A laptop computer holding personal and financial information on 10,000 UK National Health Service (NHS) staff has been stolen from a hospital in Cornwall.
The machine containing payroll data – including names, addresses and bank details – was stolen from the Royal Cornwall Hospitals trust, which hosts the payroll for NHS staff across the county. It was stolen from locked and alarmed premises in Truro, which were forcibly entered during the night on 30 April or in the early hours of 1 May.
A trust spokesperson said the laptop was password protected but was unable to say if any other security measures were in place. Security experts warned that relying on password protection and locking laptops away was "not enough" to protect sensitive data.
The trust spokesperson said the data was usually held on a server, but had been downloaded to the laptop for "a specific piece of work". She added: "From time to time information is downloaded to enable specific pieces of analysis to be done."

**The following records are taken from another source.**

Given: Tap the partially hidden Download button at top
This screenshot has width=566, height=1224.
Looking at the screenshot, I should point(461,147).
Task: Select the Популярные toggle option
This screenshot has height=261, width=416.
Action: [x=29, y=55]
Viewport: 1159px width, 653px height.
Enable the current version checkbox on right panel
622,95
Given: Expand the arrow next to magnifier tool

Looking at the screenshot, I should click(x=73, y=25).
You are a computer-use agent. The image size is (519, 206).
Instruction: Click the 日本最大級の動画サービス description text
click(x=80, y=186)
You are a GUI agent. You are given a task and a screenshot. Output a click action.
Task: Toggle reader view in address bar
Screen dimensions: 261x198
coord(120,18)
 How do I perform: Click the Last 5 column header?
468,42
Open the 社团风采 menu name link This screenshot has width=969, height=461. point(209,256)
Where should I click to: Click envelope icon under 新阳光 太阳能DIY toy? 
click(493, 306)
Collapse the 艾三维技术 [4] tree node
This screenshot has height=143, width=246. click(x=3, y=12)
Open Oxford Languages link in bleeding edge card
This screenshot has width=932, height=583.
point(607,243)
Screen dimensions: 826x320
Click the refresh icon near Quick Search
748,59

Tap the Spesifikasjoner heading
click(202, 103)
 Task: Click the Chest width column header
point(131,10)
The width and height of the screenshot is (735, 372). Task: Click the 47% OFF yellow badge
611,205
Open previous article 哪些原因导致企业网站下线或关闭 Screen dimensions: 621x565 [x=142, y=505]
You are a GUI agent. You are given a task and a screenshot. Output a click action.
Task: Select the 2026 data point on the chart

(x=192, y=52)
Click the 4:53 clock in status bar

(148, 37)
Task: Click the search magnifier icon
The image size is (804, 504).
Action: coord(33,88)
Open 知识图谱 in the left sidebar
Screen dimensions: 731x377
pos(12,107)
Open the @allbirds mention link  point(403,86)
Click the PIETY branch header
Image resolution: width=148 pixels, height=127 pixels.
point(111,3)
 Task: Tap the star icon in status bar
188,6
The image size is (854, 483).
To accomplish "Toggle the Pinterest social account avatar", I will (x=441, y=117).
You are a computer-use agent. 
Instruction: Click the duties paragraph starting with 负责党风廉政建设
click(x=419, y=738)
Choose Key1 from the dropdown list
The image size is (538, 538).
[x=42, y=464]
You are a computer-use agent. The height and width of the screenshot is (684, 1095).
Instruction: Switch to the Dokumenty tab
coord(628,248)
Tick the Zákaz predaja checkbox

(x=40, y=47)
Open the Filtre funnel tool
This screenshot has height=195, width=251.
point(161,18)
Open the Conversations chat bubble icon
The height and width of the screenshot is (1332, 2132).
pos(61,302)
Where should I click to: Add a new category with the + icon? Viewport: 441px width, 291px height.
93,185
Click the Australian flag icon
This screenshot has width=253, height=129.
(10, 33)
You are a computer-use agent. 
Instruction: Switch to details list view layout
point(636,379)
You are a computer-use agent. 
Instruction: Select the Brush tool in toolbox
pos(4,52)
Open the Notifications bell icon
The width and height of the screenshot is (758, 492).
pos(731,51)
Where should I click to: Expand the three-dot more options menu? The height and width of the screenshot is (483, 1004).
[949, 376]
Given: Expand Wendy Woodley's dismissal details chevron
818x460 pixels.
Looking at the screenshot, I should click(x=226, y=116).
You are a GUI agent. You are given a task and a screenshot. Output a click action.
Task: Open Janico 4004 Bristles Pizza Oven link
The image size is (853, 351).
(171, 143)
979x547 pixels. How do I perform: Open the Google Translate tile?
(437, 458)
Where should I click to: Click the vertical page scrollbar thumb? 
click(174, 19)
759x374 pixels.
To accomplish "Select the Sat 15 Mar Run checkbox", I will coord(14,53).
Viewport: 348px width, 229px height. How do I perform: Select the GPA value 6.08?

No patient information was stored on the computer, she said.
The trust believed the theft was "opportunistic and not for the purpose obtaining the information stored on the computer", but had advised staff to contact their banks and to consider registration with a fraud prevention service, the spokesperson added.
"Clearly, we are very sorry for any inconvenience or anxiety this may have caused staff."
The trust has launched an internal inquiry into the data security breach. The theft of the laptop is also being investigated by police.
Tim Pickard, vice president international marketing at security firm RSA said the trust's data security measures were not sufficient. "Password protection isn't enough and hasn't been enough for some time. Passwords are generally regarded as a very weak form of security."
The trust should look at its security policy and ensure that protection followed the data, he said. "It is not enough to have mobile devices locked away. The policy side needs to be looked at. Is data that travels on mobile devices having the right level of encryption, based on the fact that people do lose things, they do get stolen?"
He added: "If you attach all security to the infrastructure, then while the data is on the server it may be encrypted and access restricted. The problem comes when the data is moved around. You don't have the same security controls in place because the it's on devices.
"You need to assign security around the data itself, encrypting data to an appropriate level and managing access criteria based on the data itself."
But Pickard did praise the NHS trust for notifying affected staff speedily. "That's a positive aspect," he said. "There is a debate about breach disclosure. There is now law on this in 30 or so states in the US We need that debate here."
In March, a laptop containing names, addresses and dates of birth of 11,500 children was stolen from the offices of Nottinghamshire Teaching primary care trust. The machine was later recovered by police.
Last month the Department of Health was forced to apologise after hundreds of doctors' personal details – including home addresses, phone numbers, sexual orientation and previous convictions – were uploaded to the NHS's online application system for specialist medical training posts. The information was available online for several hours. The Information Commissioner is now investigating the breach.